[Haskell-cafe] What *is* a DSL?
noteed at gmail.com
Wed Oct 7 14:06:17 EDT 2009
2009/10/7 Günther Schmidt <gue.schmidt at web.de>:
> Hi Don,
>> I've informally argued that a true DSL -- separate from a good API --
>> should have semantic characteristics of a language: binding forms,
>> control structures, abstraction, composition. Some have type systems.
> That is one requirement that confuses me, abstraction.

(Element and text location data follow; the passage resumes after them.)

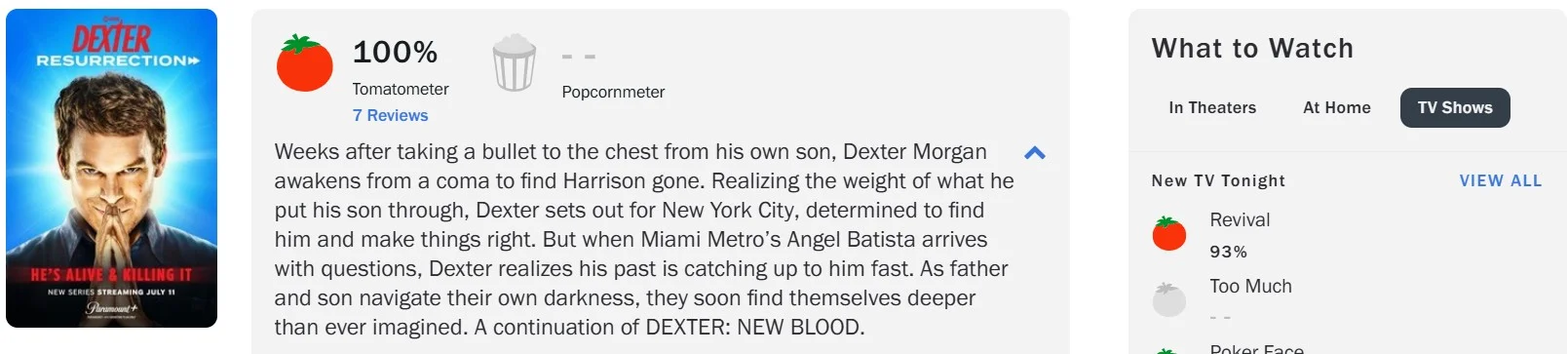The image size is (1568, 354).
Task: Click the Revival 93% score
Action: pos(1228,252)
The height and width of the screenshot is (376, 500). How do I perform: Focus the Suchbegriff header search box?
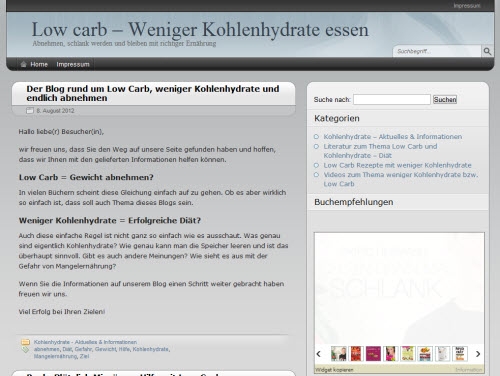437,51
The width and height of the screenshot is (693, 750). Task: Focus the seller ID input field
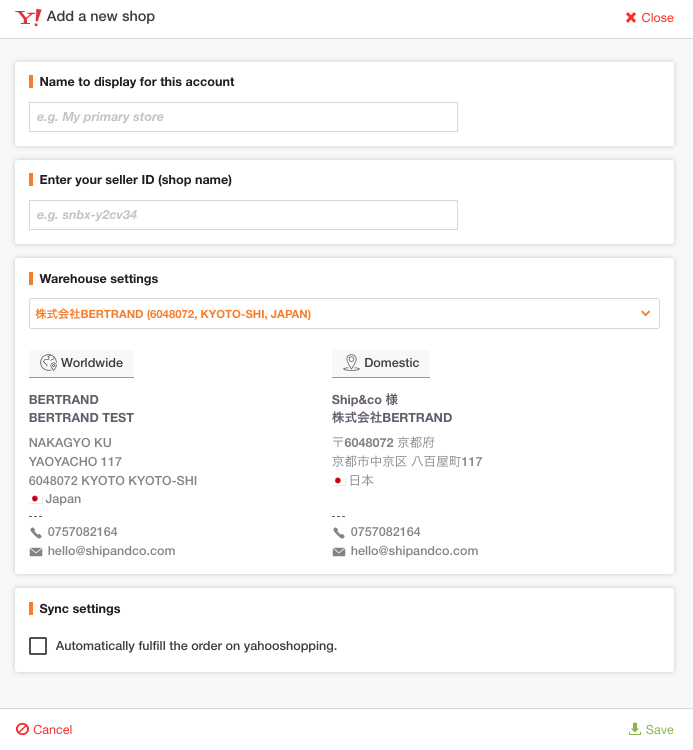(243, 215)
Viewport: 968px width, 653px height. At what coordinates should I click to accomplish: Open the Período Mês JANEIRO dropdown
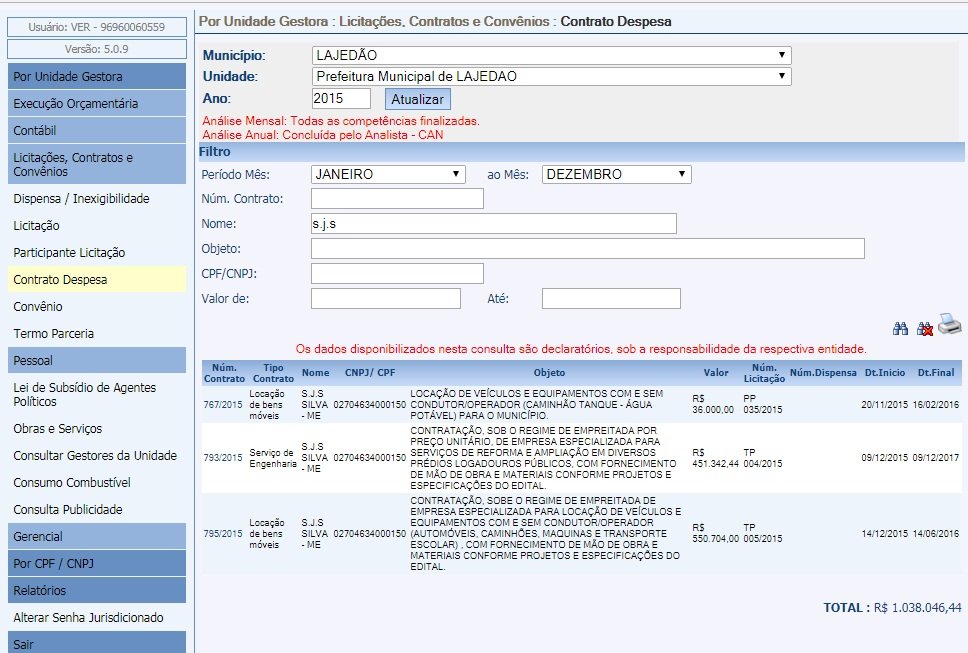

> I thought of DSLs as "special purpose" languages, ie. you give your DSL
> everything it needs for that purpose.
> Why would it also need the ability to express even further abstractions, it
> is supposed to *be* the abstraction.
> Haskell-Cafe mailing list
> Haskell-Cafe at haskell.org
Programming abstractions at the DSL level, not to further abstract
what the DSL covers.
Functions, for instance, are typical abstraction means offered by
programming languages. Even if your language is specific to some
domain, being able to create your own functions, and not only rely on
those provided by the DSL implementation, is important.
Imagine a (E)DSL for 3D programming (e.g. shading language): the
language is designed to fit well the problem (e.g. in this case, 3D
linear algebra, color operations, ...) but you'll agree it would be a
shame to not be able to provide your own functions.